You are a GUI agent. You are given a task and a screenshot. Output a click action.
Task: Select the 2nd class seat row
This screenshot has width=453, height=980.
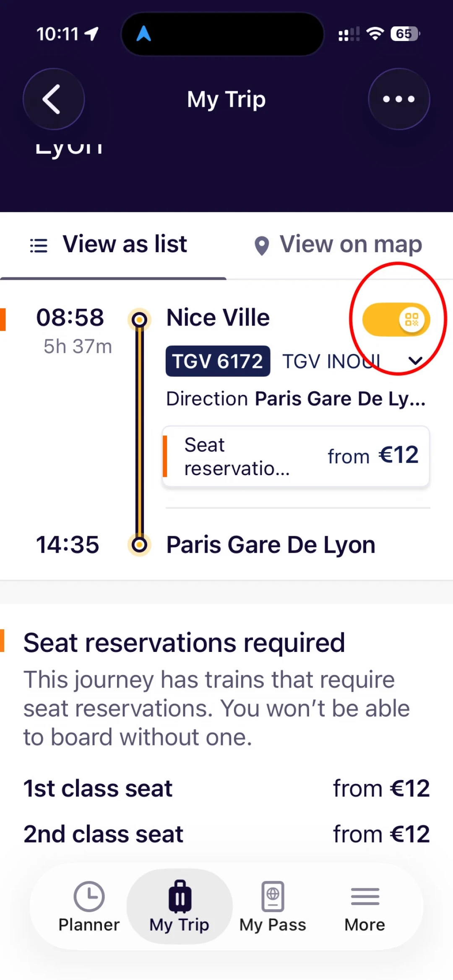227,834
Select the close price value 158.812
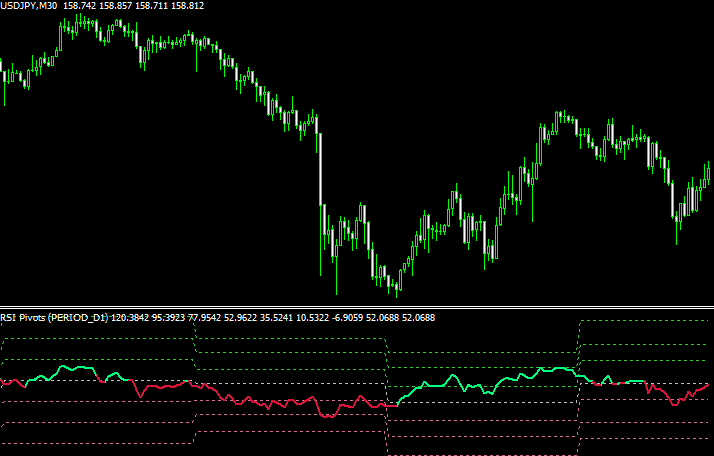The width and height of the screenshot is (714, 456). pyautogui.click(x=187, y=6)
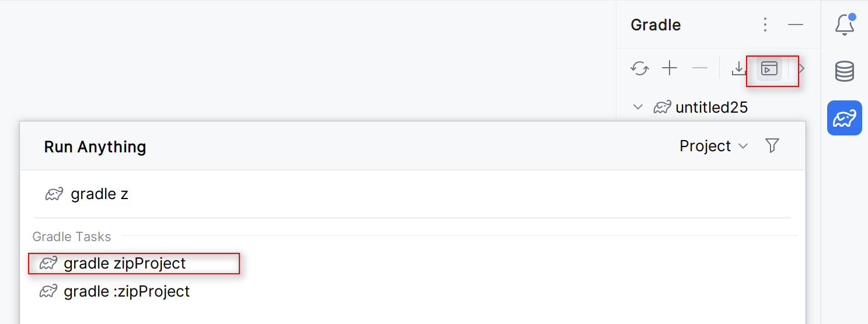Open the Database tool window icon
The width and height of the screenshot is (868, 324).
click(845, 71)
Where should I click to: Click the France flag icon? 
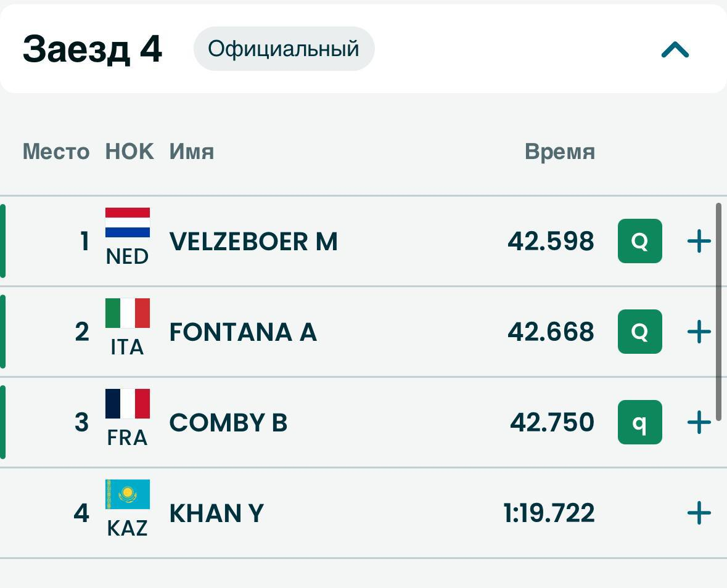point(128,404)
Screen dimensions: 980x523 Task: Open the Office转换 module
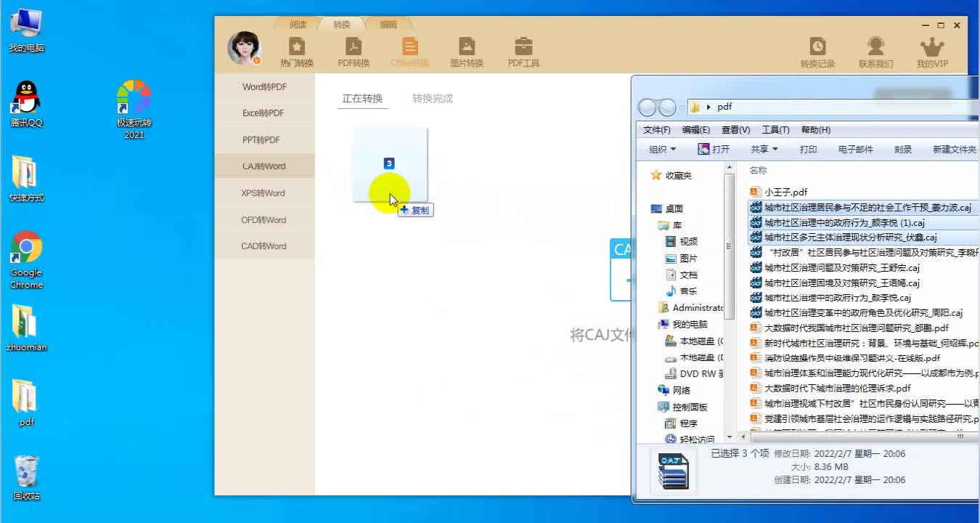[x=409, y=51]
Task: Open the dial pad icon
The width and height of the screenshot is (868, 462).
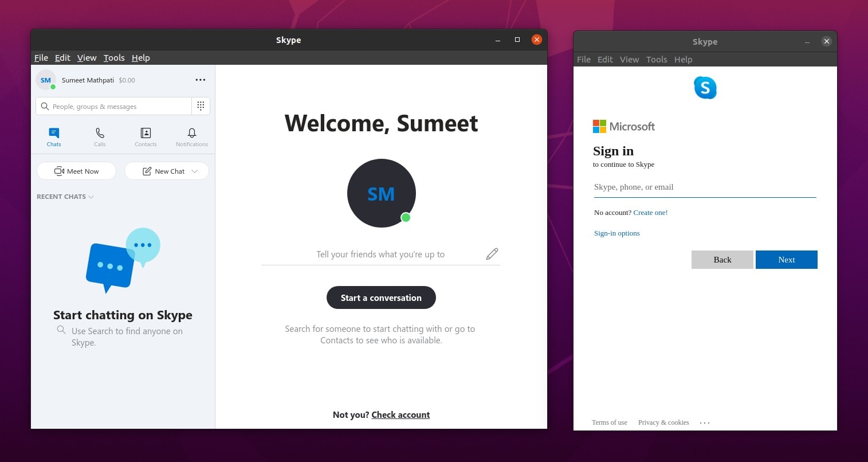Action: coord(201,106)
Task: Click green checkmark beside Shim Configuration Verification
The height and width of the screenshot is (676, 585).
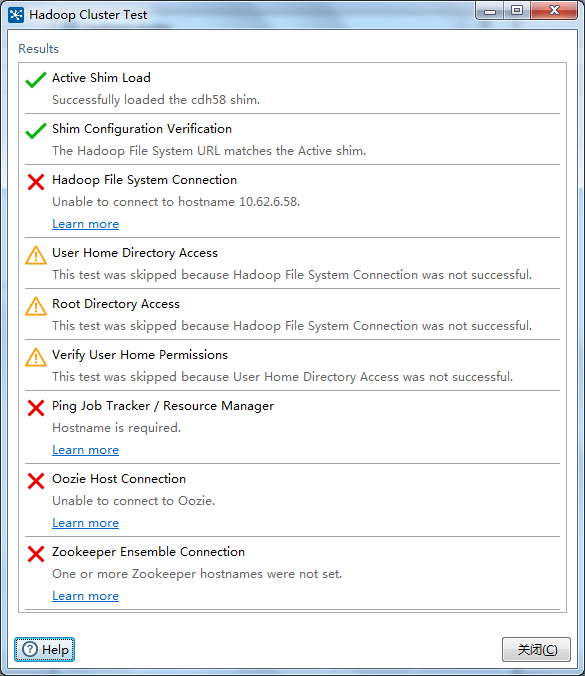Action: point(36,131)
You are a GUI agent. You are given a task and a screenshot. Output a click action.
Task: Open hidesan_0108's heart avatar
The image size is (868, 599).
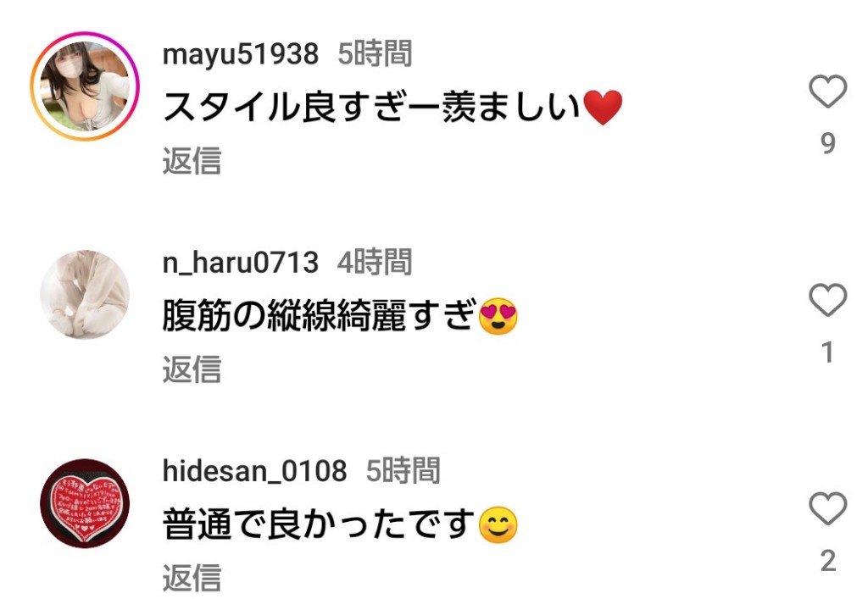point(85,503)
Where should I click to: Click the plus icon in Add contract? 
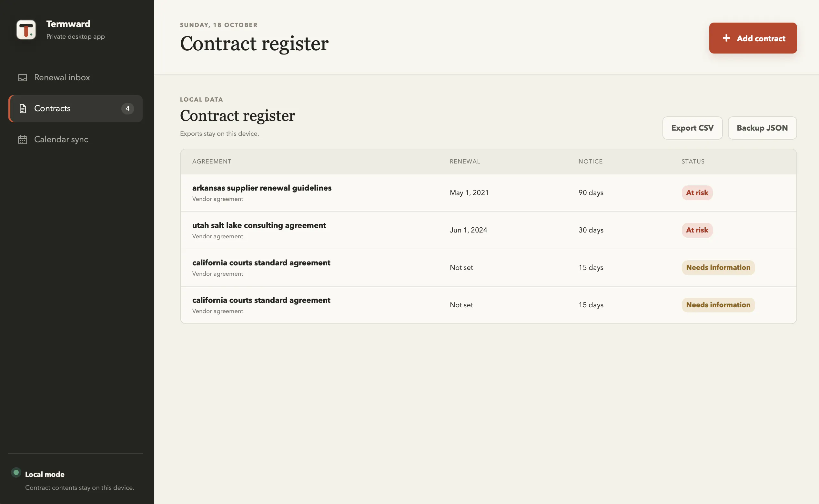[726, 38]
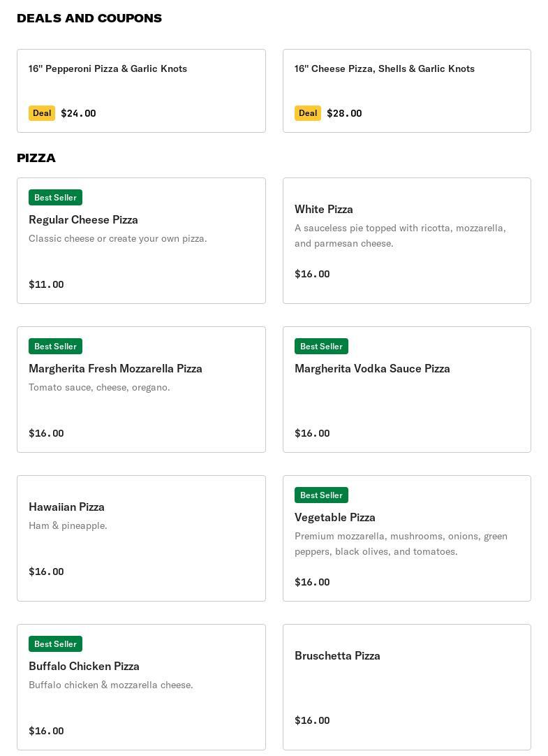Click the Ham & pineapple description text
This screenshot has height=756, width=548.
(x=68, y=525)
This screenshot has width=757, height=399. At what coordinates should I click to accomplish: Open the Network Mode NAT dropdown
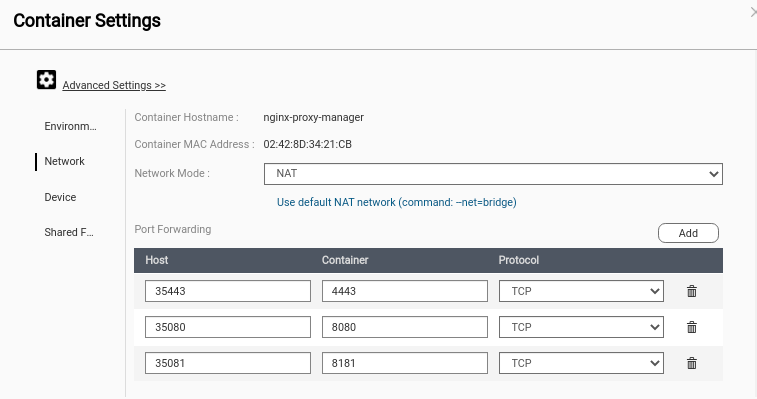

# # # #

EXERCISE OBJECTIVE => Copy the data character for character, but drop all pictures from the copy.

TASK ANSWER =>
You are a GUI agent. You are given a task and a screenshot. Output a click action.
Task: Select the 2nd class seat row
This screenshot has width=453, height=980.
227,834
Select the close price value 158.812
The width and height of the screenshot is (714, 456). pyautogui.click(x=187, y=6)
Open the Database tool window icon
The width and height of the screenshot is (868, 324).
click(845, 71)
Where should I click to: Click the France flag icon? 
point(128,404)
Screen dimensions: 980x523 Task: Open the Office转换 module
[x=409, y=51]
Task: Open the dial pad icon
The width and height of the screenshot is (868, 462).
Action: coord(201,106)
Task: Click green checkmark beside Shim Configuration Verification
The height and width of the screenshot is (676, 585).
Action: point(36,131)
You are a GUI agent. You are given a task and a screenshot. Output a click action.
Task: Open hidesan_0108's heart avatar
The image size is (868, 599).
point(85,503)
Where should I click to: Click the plus icon in Add contract? 
[726, 38]
Click the Ham & pineapple description text
This screenshot has height=756, width=548.
(x=68, y=525)
This screenshot has width=757, height=399. At what coordinates should I click to accomplish: Open the Network Mode NAT dropdown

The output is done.